It might've seemed like dollar stores came to the rescue during the pandemic, using bare-bones staffed stores to stay open and provide snacks and dairy products to locked-down families out of range of grocery stores and shopping centers. But they're facing a backlash now, as more and more communities have decided chains like Dollar General and Dollar Tree are actually a problem that runs deeper than their discounts.
As The New York Times reports, communities across the country have rejected 70 dollar stores for reasons including lackadaisical crime prevention at stores, lack of nutritional food options in the food deserts they occupy, and the low wages they pay workers.
As Dallas Weekly reported in late 2021, dollar stores have been a net-negative in struggling city neighborhoods and small towns. Since 2015, Dollar General and Dollar Tree have opened nearly 10,000 new locations—representing about 50 percent growth—with no plans to slow down. But these stores aren't merely reflections of already weak local economies; they're partially to blame. "By saturating communities with multiple outlets, dollar stores have made it harder for full-service grocery stores to succeed," the paper reports. "The chains are fueled by easy cash from Wall Street and crowd out other new grocers and local businesses."

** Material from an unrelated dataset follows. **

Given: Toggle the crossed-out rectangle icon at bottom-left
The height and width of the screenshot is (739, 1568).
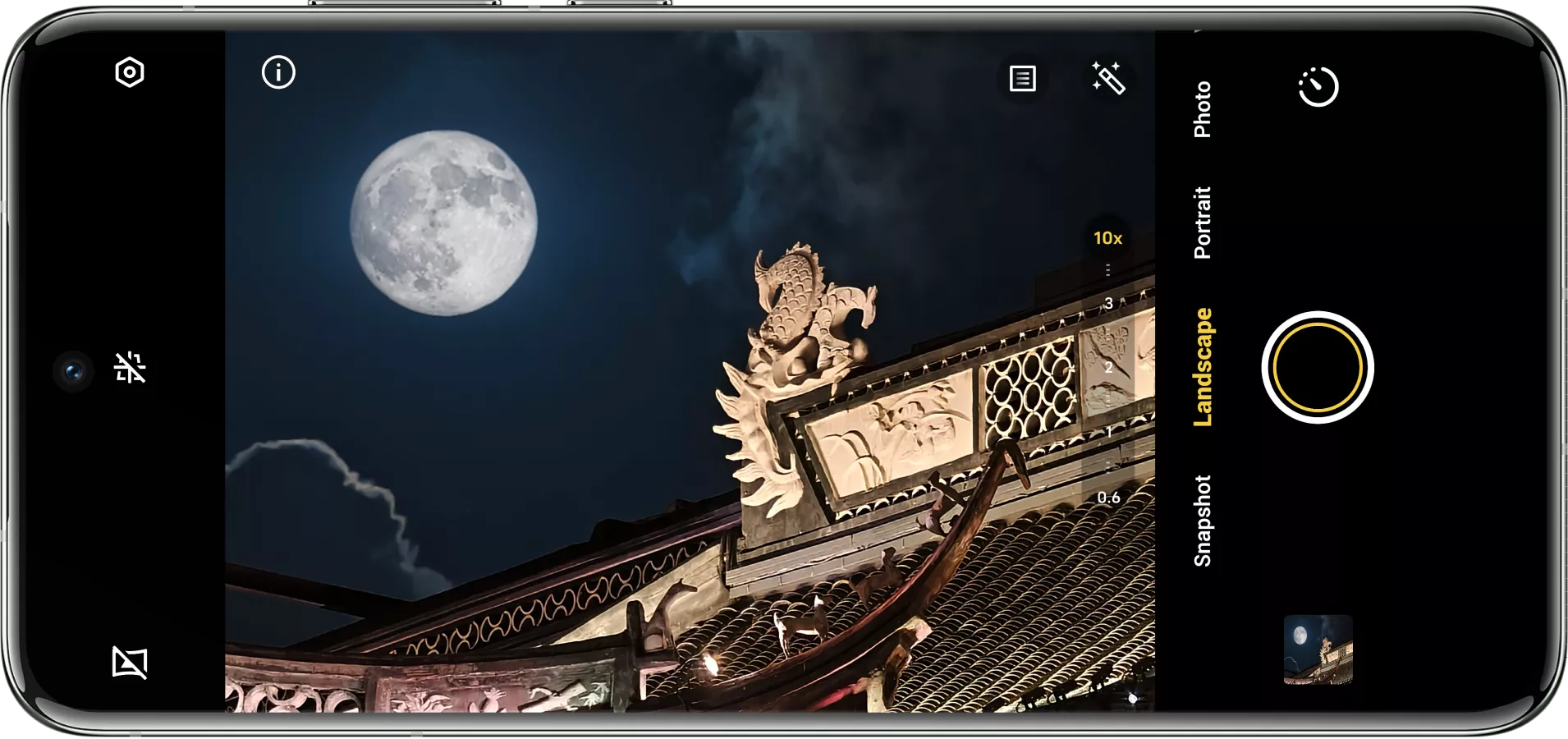Looking at the screenshot, I should coord(130,662).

In places like Atlanta, lawmakers are taking notice at how the businesses hurt Black communities in particular. DeKalb County, Georgia, put a moratorium on the small-box businesses, saying the stores were hurting property values, promoting crime, and unfairly competing against grocery stores that provide better food options. The stores undercut pricing and have little labor costs, so grocery stores avoid areas with lots of discount dollar stores.
DeKalb County is nearly 55 percent African-American, and the dollar stores were targeting neighborhoods with the lowest median incomes and the most residents of color, reports Civileats.
Sure, you can get a paintbrush, a six-pack of Mountain Dew, and a Halloween costume in one visit to a set of overcrowded, overstuffed aisles for under $20. But think about the community impact before you keep shopping at your nearby dollar store and ask yourself: Is it worth it?